Read No Different Flesh Online

Authors: Zenna Henderson

"It's not animals," said Nils, his voice tight and angered.

"They're people."

"People!" I gasped. "Oh, no!"

"At least four," nodded Nils.

"Oh, how awful!" I said, smoothing the stub of hair away from the quiet face.

"The fire must have struck in the night."

"They were tied," said Nils shortly. "Hand and foot."

"Tied? But, Nils-"

"Tied. Deliberately burned-"

"Indians!" I gasped, scrambling to my feet through the confusion of my skirts. "Oh, Nils!"

"There have been no Indian raids in the Territory for almost five years. And the last one was on the other side of the Territory. They told me at Margin that there had never been any raids around here. There are no Indians in this area."

"Then who-what-" I dropped down beside the still figure. "Oh, Nils," I whispered. "What kind of a country have we come to?"

"No matter what kind it is," said Nils, "we have a problem here. Is the child dead?"

"No." My hand on the thin chest felt the slight rise and fall of breathing.

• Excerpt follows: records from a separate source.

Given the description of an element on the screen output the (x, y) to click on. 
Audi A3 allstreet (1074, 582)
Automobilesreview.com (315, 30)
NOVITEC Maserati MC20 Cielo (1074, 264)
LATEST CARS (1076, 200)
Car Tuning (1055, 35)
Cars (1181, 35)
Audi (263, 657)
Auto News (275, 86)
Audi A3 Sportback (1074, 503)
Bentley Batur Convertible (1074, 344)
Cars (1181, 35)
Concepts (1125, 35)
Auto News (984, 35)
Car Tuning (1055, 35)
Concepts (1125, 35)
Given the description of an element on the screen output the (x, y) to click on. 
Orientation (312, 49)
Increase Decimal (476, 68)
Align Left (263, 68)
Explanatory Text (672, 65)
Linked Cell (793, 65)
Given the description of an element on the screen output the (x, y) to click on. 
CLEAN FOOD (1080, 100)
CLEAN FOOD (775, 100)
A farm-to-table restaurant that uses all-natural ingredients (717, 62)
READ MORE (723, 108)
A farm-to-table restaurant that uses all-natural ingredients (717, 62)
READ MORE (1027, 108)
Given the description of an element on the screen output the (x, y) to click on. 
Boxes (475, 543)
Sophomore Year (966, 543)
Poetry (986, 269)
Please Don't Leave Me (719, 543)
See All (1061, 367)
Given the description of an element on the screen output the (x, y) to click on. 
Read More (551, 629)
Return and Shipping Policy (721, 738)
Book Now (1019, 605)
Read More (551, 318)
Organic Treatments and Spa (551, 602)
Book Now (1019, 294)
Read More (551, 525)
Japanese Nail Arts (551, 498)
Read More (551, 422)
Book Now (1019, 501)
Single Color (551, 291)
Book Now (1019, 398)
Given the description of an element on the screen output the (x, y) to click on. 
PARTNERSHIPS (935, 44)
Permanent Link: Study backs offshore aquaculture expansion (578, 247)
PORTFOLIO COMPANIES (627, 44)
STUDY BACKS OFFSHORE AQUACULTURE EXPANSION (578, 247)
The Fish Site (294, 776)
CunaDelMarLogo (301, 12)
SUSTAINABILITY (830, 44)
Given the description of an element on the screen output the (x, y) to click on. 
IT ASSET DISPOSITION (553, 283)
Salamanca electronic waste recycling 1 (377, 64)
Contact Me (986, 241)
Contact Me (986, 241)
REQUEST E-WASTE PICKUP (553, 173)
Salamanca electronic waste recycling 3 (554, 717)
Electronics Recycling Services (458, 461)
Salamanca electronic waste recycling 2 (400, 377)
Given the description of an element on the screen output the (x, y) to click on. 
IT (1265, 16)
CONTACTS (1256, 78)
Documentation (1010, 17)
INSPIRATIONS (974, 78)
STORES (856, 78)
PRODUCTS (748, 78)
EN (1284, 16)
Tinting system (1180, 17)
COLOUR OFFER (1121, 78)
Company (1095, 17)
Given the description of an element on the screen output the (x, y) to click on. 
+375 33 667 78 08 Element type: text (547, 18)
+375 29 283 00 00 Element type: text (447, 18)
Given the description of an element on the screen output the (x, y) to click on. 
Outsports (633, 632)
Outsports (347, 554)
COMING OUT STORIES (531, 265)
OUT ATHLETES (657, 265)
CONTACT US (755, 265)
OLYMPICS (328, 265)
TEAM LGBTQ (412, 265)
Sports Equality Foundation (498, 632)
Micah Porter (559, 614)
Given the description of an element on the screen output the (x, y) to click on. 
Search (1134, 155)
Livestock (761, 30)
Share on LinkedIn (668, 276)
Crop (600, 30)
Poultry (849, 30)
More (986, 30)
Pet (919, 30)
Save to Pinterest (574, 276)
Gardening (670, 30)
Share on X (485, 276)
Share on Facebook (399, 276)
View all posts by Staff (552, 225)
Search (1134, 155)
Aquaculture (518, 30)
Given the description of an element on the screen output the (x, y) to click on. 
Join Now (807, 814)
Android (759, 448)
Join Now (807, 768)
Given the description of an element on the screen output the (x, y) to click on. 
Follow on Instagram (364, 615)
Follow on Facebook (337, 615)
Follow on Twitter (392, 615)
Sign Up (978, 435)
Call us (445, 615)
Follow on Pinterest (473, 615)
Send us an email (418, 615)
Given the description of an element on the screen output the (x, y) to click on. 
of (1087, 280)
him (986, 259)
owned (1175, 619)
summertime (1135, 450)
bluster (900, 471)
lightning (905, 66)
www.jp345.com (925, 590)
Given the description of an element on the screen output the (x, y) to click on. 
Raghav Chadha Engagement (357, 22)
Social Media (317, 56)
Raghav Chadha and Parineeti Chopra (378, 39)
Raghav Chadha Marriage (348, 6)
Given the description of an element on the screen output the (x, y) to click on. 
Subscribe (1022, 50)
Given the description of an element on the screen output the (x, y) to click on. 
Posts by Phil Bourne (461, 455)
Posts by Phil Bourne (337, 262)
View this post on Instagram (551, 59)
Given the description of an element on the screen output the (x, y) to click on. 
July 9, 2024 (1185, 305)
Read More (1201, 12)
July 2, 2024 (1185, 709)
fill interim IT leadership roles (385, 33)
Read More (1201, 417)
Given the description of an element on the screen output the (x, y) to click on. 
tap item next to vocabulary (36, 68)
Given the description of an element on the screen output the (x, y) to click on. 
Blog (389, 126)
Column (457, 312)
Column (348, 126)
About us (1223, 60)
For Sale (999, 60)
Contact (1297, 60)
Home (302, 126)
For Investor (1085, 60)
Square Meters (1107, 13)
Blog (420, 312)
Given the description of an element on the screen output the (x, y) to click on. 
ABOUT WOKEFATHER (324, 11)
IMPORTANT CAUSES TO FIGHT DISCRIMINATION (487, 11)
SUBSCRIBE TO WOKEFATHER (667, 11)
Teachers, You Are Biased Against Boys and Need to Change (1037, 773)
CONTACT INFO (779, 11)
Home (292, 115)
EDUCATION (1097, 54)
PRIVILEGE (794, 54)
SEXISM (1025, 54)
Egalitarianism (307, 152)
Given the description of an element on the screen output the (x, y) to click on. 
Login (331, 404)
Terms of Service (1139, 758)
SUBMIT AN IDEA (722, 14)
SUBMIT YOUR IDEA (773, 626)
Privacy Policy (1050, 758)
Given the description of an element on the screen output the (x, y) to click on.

Quickly I flexed arms and legs and probed lightly. "I can't find any big hurt.

But so dirty and ragged!"

We found the spring under a granite overhang halfway between the house and the corral. Nils rummaged among our things in the wagon and found me the hand basin, some rags, and soap. We lighted a small fire and heated water in a battered bucket Nils dredged out of the sand below the spring. While the water was heating, I stripped away the ragged clothing. The child had on some sort of a one-piece undergarment that fitted as closely as her skin and as flexible. It covered her from shoulder to upper thigh and the rounding of her body under it made me revise my estimate of her age upward a little. The garment was undamaged by the fire but I couldn't find any way to unfasten it to remove it so I finally left it and wrapped the still unconscious girl in a quilt. Then carefully I bathed her, except for her hair, wiping the undergarment, which came clean and bright without any effort at all. I put her into one of my nightgowns, which came close enough to fitting her since I am of no great size myself.

"What shall I do about her hair?" I asked Nils, looking at the snarled, singed tousle of it. "Half of it is burned off clear up to her ear."

"Cut the rest of it to match," said Nils. "Is she burned anywhere?"

"No," I replied, puzzled. "Not a sign of a burn, and yet her clothing was almost burned away and her hair-" I felt a shiver across my shoulders and looked around the flat apprehensively, though nothing could be more flatly commonplace than the scene. Except-except for the occasional sullen wisp of smoke from the shed ruins.

"Here are the scissors." Nils brought them from the wagon. Reluctantly, because of the heavy flow of the tresses across my wrist, I cut away the long dark hair until both sides of her head matched, more or less. Then, scooping out the sand to lower the basin beneath her head, I wet and lathered and rinsed until the water came clear, then carefully dried the hair, which, released from length and dirt, sprang into profuse curls all over her head.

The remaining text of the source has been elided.